アムネスティは、また、国連安保理に対し、二人の容疑者が自発的に出頭しなかった場合、彼らを逮捕してICCに引き渡すだけでなく、ダルフールにおける人道に対する罪や戦争犯罪に責任のある者すべてを裁判にかけるために、スーダン政府が必要な国内法を整備し実施するよう求めることを、要請した。

アフマド・ハルンとアリ・ムハンマド・アリ・アブデルラフマン(別名 アリ・クシャイブ)は、殺人、財産破壊、略奪、強制的移転、強かん、自由剥奪、拷問、個人の尊厳を侵害する行為、その他の非人道的行為などの人道に対する罪および戦争犯罪の嫌疑で起訴された。

アフマド・ハルンに対して令状が出されたのは、大変重要なことである。これは、ICCが元政府高官を訴追しようとする最初の試みなのである。それはまた、スーダン政府とジャンジャウィド民兵との関係を示すものでもある。スーダン政府は、未だにその事実を否定しつづけている。
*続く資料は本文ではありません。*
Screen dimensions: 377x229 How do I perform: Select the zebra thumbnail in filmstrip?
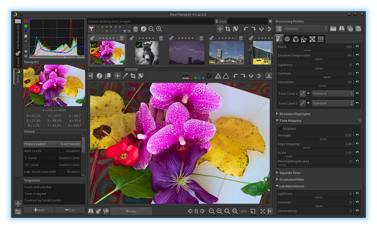[x=147, y=53]
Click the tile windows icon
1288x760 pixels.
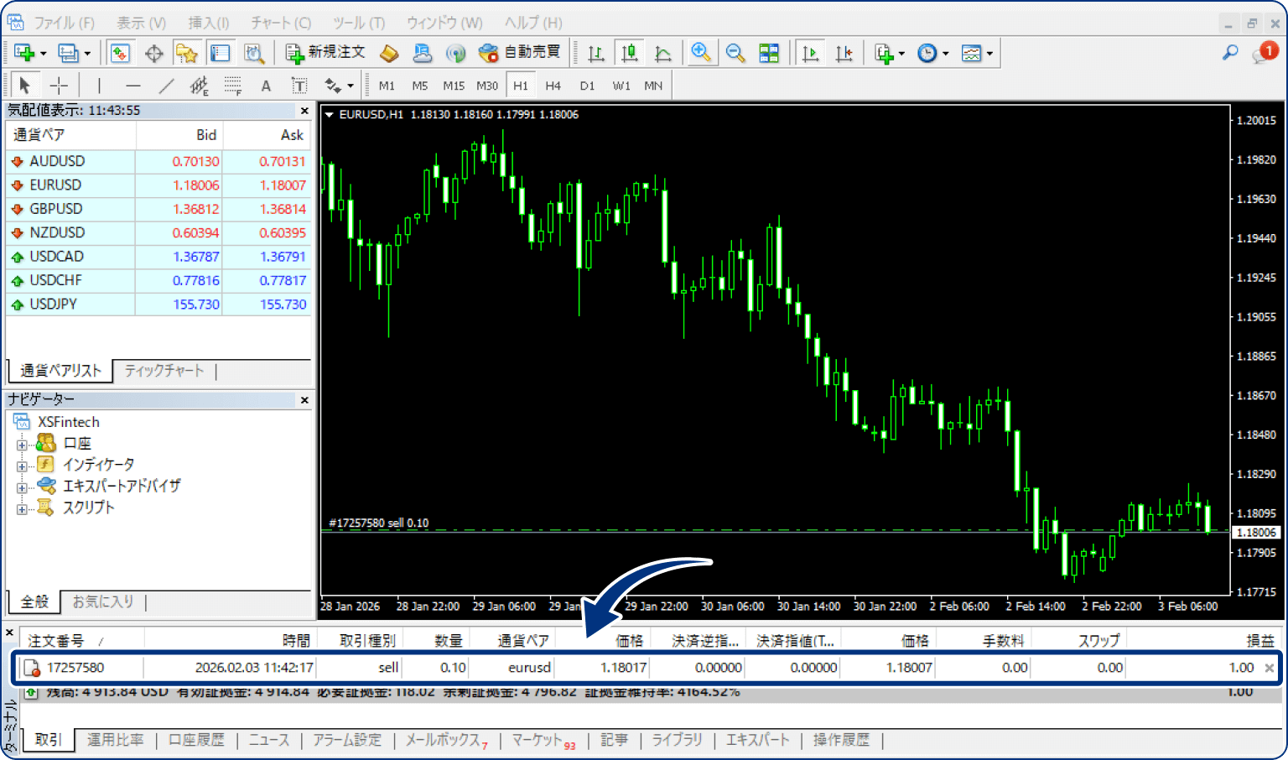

二人に対する召喚状申請は、ダルフールでの人道に対する罪や戦争犯罪に関する捜査開始後、一年半で実現した。現在に至るまで、スーダンその他の国の検察官は、そうした犯罪の訴追や捜査に真剣に取組んではいない。本日、召喚状申請が出たことで、ダルフールでそのような犯罪を犯し、現在も犯し続けていながら処罰されないままになっている何千もの加害者たちが裁判にかけられ、何百万もの被害者やその家族たちがICCやスーダン、あるいは普遍的管轄権を行使している国々の裁判所の手続によって完全な賠償を得られるよう保障するという、国際社会が直面している課題が明らかになった。

ICC検察官は、戦争犯罪や人道に対する罪について、各国が捜査や訴追できない、もしくはその意思がない場合、捜査を行い、どのような容疑者であっても訴追するという権限を、ローマ規程に基づいて有している。しかし、それにもかかわらず、「そうした犯罪について最大の責任がある指導者」だけを訴追する、と申し述べている。スーダンには、他にも、このような責任者がもっとおり、その十分な証拠を得ることが可能なことも明らかである。したがって、ICC検察官が責任者を訴追しようとする方針を貫くならば、近い将来により多くの召喚状や逮捕状を申請しなければならない。アムネスティは、本日、ICC検察官が、ダルフールで続いている他の犯罪も捜査すると約束したことを歓迎する。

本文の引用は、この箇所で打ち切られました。